* _TEXT TO READ_:
= = = =

2.3.2 Perceived psychological control

The Parental Psychological Control Scale developed by Shek (2006) was adapted to assess perceived teachers’ psychological control. Specifically, the subject of the sentence in each item was changed from “my parents” to “my teacher.” Ten items assess teachers’ psychological control in a global manner (e.g., “During our conversation, my teacher always dominates the conversation and wants me to follow his or her view”; \(\alpha = .88\)). Higher scores represent a higher level of perceived psychological control in the classroom context. In the CFA model, all items were hypothesized to load onto one latent factor. The CFA yielded a good fit to the data, \(\chi ^{2} (23, \,N = 407) = 62.39, \,p < .05, \chi ^{2}/N = .15\), RMSEA \(=\) .04, GFI \(=\) .97, NFI \(=\) .99, NNFI \(=\) .99, CFI \(=\) .99, IFI \(=\) .99, RFI \(=\) .98.

2.3.3 Autonomy need satisfaction

Adolescents’ autonomy need satisfaction was assessed by the scale adapted from the Basic Need Satisfaction at Work Scale (Baard et al. 2004). This scale was used to measure the extent to which students experience satisfaction of their autonomy need on academic work (e.g., “I feel like I can pretty much be myself at work”; 4 items; \(\alpha = .81\)). A confirmatory factor analysis was performed to test the validity of the scale. In the model tested, all items were hypothesized to load onto one latent factor. Results showed that this model yielded an excellent fit to the data, \(\chi ^{2} (2, \,N = 407) = 1.14,\,p > .05,\,\chi ^{2}/N = .00\), RMSEA \(=\) .00, GFI \(=\) 1.00, NFI \(=\) 1.00, NNFI \(=\) 1.00, CFI \(=\) 1.00, IFI \(=\) 1.00, RFI \(=\) 1.00.

2.3.4 Academic burnout

Students’ academic burnout was assessed by the scale adapted from the Maslach Burnout Inventory-Student Survey (MBI-SS; Schaufeli et al. 2002). The MBI-SS consists of 15 items that constitute three scales: Exhaustion (e.g., “I feel emotionally drained by my studies”; 5 items; \(\alpha = .82\)), Cynicism (e.g., “I doubt the significance of my studies”; 4 items; \(\alpha = .85\)) and Lack of Efficacy (e.g., “I can effectively solve the problems that arise in my studies”; 6 items; \(\alpha = .77\)). The items measuring efficacy were reverse scored. A confirmatory factor analysis was performed to test the validity of this scale. In the model tested, items from each subscale were hypothesized to load only onto their respective latent variables. Results indicated that this model represented a good fit for the proposed structure of the scale, \(\chi ^{2} (85,\, N = 407) = 205.15,\, p < .01,\, \chi ^{2}/N = .50\), RMSEA \(=\) .05, GFI \(=\) .94, NFI \(=\) .97, NNFI \(=\) .98, CFI \(=\) .98, IFI \(=\) .98, RFI \(=\) .96.

= = = =

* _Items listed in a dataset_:

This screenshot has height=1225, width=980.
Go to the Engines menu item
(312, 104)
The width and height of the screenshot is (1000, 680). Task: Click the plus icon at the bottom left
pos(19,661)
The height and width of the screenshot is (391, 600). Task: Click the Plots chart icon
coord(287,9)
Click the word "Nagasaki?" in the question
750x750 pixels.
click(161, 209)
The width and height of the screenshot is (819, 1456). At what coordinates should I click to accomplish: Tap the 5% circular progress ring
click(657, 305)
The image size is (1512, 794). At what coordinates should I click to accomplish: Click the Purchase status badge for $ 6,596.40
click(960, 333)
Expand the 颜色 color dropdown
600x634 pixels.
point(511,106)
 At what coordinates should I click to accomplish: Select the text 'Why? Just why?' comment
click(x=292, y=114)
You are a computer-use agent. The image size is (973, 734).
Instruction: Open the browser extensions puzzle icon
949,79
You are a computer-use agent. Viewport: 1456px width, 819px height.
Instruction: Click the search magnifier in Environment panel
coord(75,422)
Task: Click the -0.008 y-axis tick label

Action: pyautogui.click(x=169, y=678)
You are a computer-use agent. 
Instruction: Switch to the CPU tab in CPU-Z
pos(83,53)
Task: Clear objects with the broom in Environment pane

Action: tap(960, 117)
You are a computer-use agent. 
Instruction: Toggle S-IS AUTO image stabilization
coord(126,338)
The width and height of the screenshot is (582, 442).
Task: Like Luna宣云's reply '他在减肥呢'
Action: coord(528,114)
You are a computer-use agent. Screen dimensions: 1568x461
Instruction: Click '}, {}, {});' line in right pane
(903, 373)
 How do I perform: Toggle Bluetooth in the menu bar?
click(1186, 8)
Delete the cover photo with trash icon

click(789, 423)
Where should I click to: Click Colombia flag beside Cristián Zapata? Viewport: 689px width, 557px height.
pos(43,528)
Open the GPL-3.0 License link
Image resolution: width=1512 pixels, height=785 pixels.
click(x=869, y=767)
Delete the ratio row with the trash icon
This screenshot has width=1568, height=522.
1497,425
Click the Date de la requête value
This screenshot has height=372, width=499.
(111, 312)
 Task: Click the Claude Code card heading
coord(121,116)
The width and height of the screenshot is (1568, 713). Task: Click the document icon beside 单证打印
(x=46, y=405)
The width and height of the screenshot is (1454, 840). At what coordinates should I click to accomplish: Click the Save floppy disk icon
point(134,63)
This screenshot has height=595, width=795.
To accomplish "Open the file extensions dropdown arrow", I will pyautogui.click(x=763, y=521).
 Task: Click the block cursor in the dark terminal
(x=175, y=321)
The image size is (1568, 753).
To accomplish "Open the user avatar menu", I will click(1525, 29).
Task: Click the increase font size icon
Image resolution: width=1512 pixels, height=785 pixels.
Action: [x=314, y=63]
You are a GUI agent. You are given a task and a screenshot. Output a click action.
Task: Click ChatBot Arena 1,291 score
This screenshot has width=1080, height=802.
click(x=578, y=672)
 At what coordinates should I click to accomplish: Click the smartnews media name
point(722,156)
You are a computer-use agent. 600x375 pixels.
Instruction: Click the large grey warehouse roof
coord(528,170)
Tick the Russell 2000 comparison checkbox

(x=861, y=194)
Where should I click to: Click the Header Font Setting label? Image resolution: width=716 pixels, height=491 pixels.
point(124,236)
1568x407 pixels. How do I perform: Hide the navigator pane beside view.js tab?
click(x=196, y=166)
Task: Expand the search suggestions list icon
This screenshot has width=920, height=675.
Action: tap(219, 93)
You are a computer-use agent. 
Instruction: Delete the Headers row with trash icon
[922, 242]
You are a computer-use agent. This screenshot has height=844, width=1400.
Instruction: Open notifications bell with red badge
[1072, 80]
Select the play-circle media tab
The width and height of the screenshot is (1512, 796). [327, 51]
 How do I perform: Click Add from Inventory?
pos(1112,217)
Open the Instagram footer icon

= = = =

* _TO-DO LIST_:
[1] In the text on the study's measurement scales, how many items make up the Cynicism scale?
[2] Carry the text on the study's measurement scales further, starting right after its last sentence.

* _EXERCISE ANSWERS_:
[1] Four items.

[2]
2.3.5 Work engagement

Students’ engagement in schoolwork was assessed by the questionnaire adapted from the Utrecht Work Engagement Scale-Student (UWES-S; Schaufeli et al. 2002). This scale was constructed to measure the three underlying dimensions of work engagement: Vigor (e.g., “When studying I feel strong and vigorous”, 4 items, \(\alpha = .79\)), Dedication (e.g., “I am enthusiastic about my studies”, 5 items, \(\alpha = .88\)), and Absorption (e.g., “I can get carried away by my studies”, 4 items, \(\alpha = .81\)). To test the validity of the scale, items from each subscale were hypothesized to load only onto their respective latent variables in the CFA model. Results showed that this model provided a good fit to the data, \(\chi ^{2} (61,\,N = 407) = 128.92,\, p < .01,\,\chi ^{2}/N = .32\), RMSEA \(=\) .05, GFI \(=\) .96, NFI \(=\) .98, NNFI \(=\) .99, CFI \(=\) .99, IFI \(=\) .99, RFI \(=\) .98.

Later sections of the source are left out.